**Aim of the exercise**
Could you copy, word for word, the material from the line containing "Given: Click hamburger" up to and including the last line, leaving the pictures out?

**Exercise data**
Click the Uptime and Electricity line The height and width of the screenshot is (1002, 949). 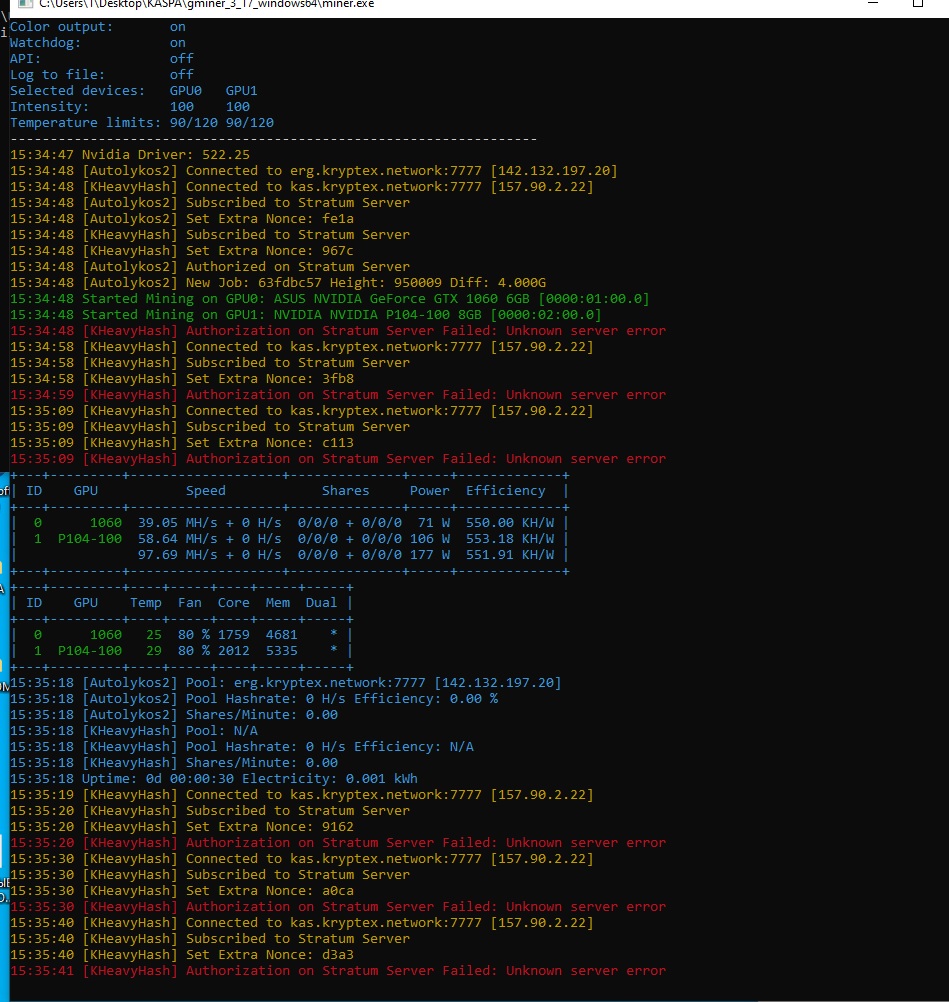click(214, 779)
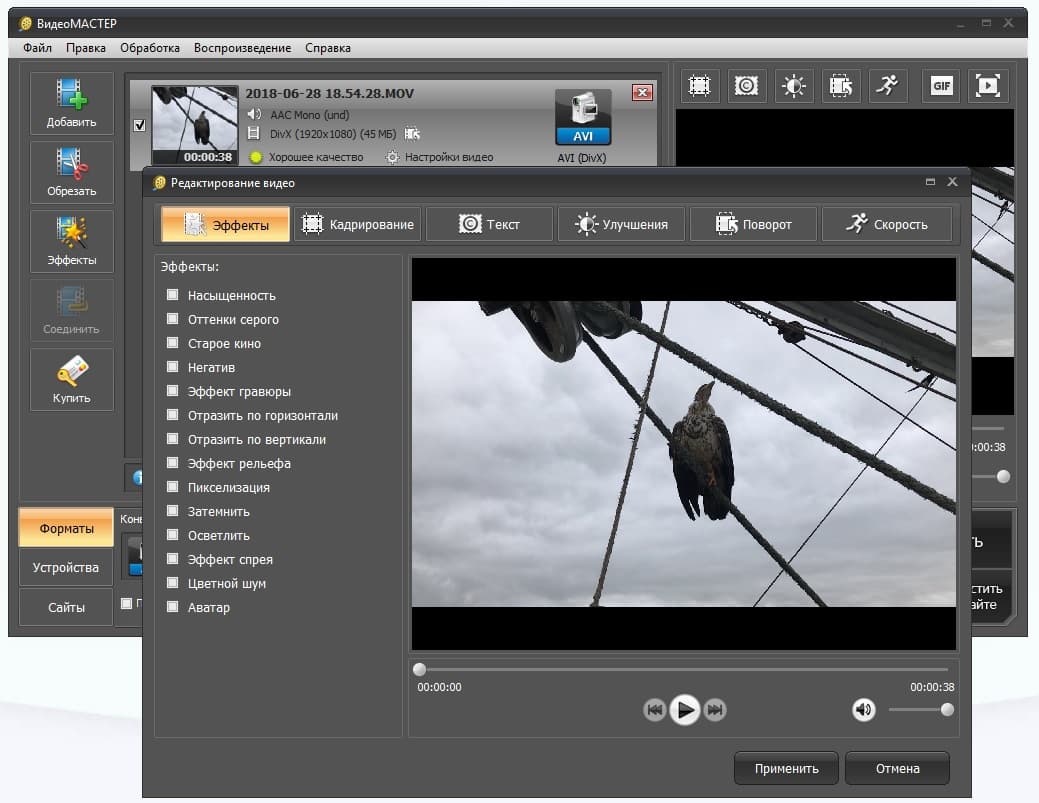Viewport: 1039px width, 803px height.
Task: Mute audio with the speaker icon
Action: (x=863, y=710)
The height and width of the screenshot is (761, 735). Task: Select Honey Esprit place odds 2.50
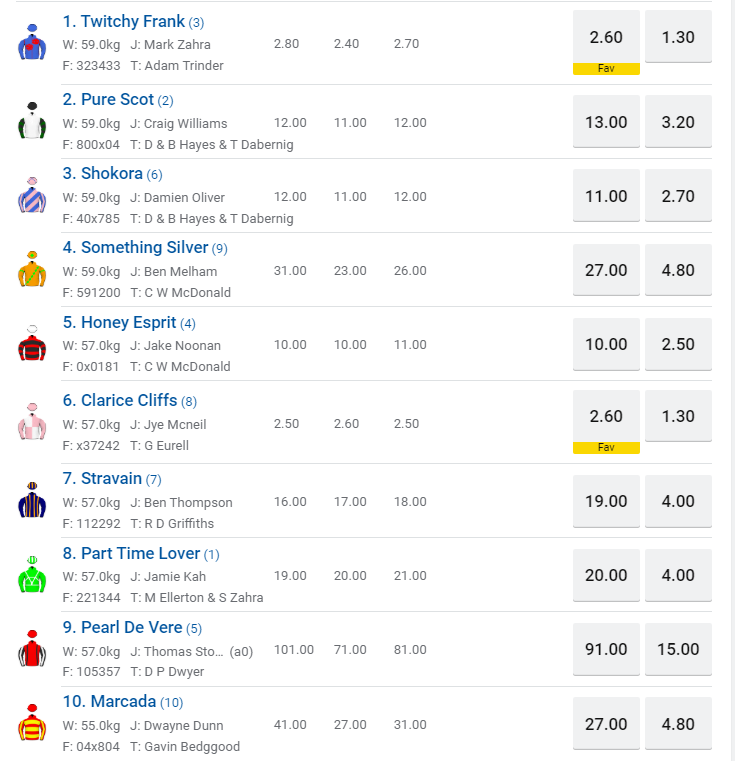click(678, 344)
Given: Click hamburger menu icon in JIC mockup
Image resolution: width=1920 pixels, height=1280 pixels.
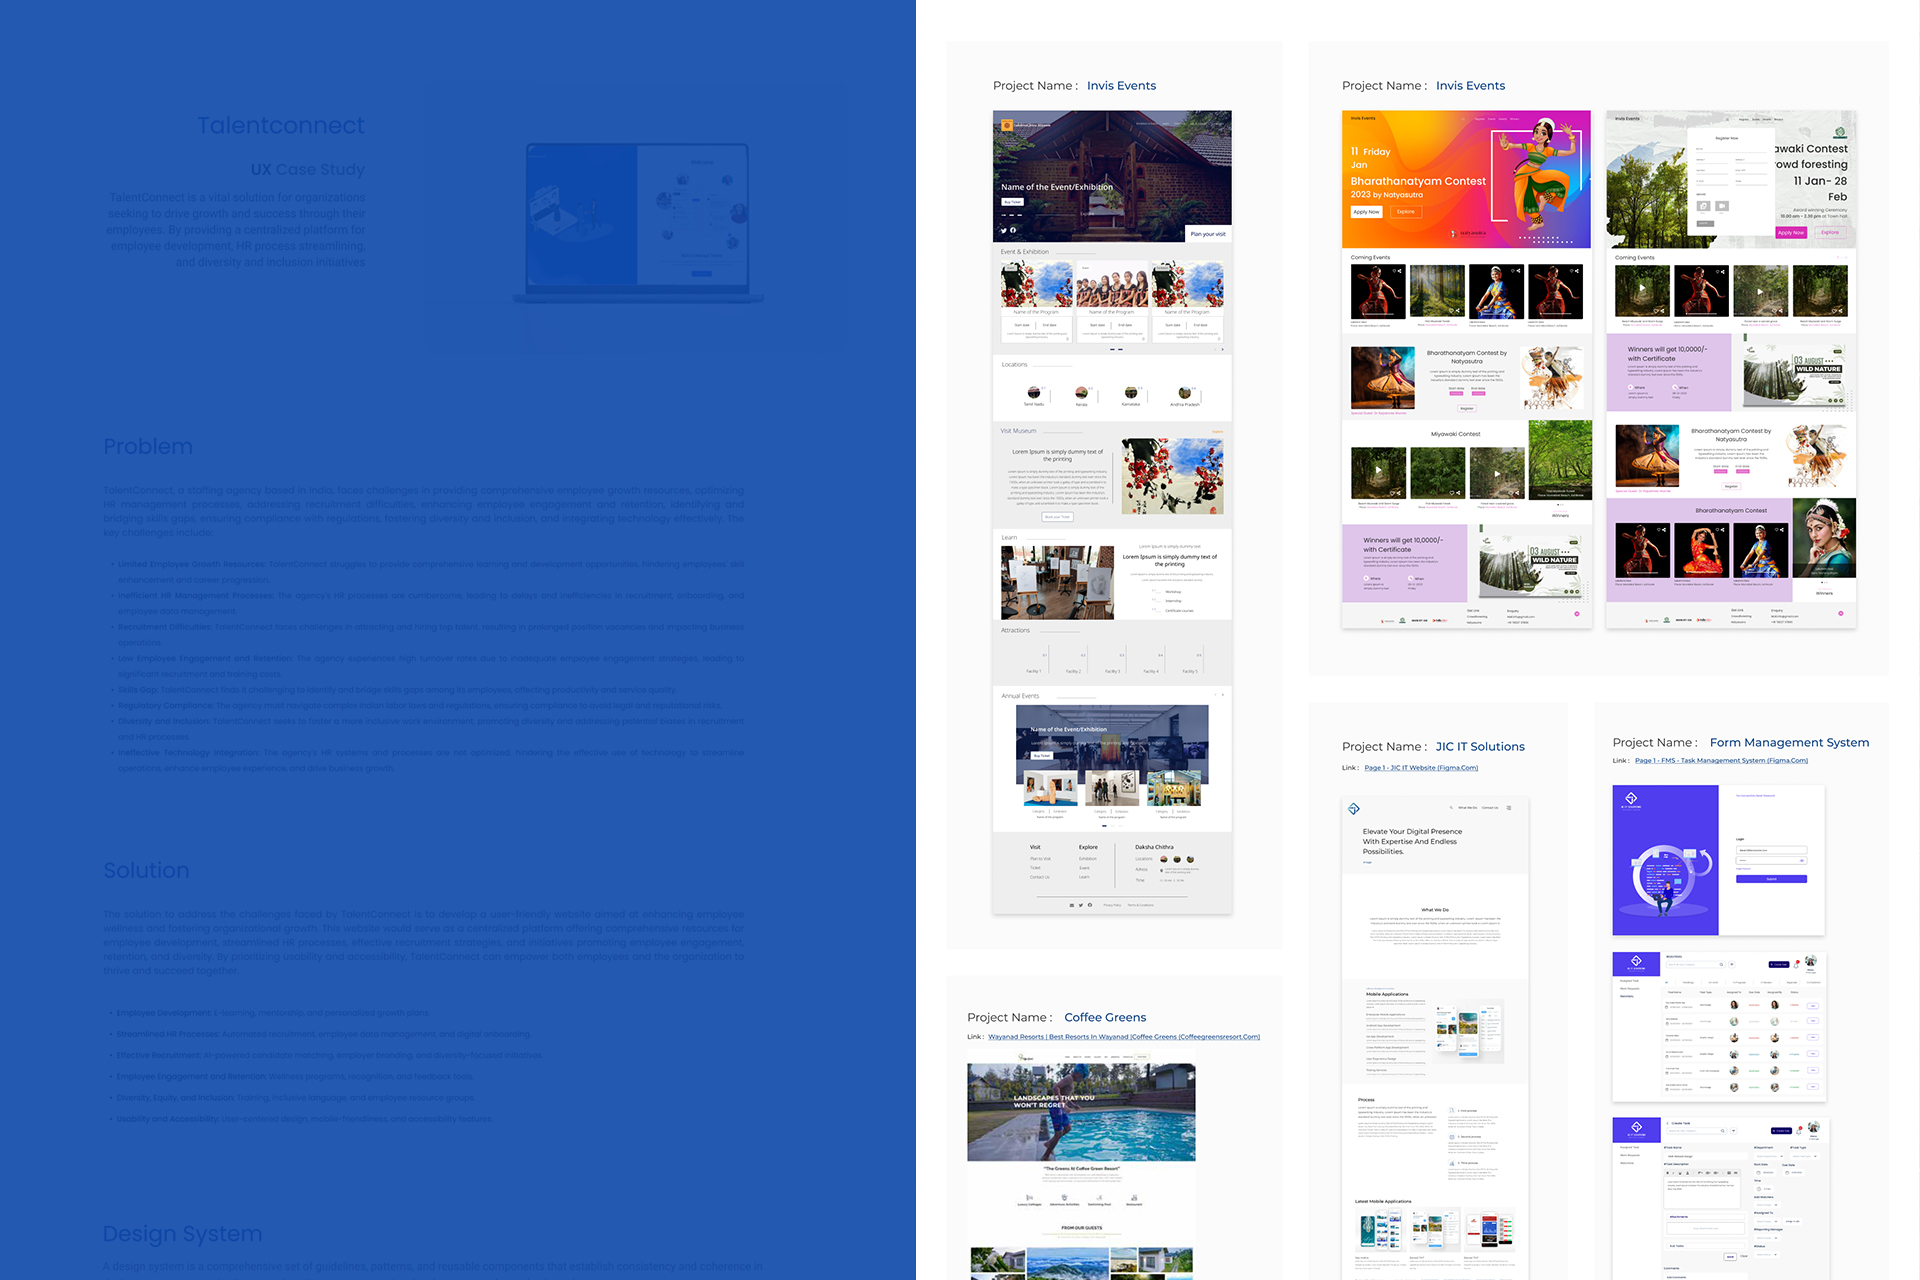Looking at the screenshot, I should 1509,808.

**The response**
Given: Click hamburger menu icon in JIC mockup
Image resolution: width=1920 pixels, height=1280 pixels.
Looking at the screenshot, I should 1509,808.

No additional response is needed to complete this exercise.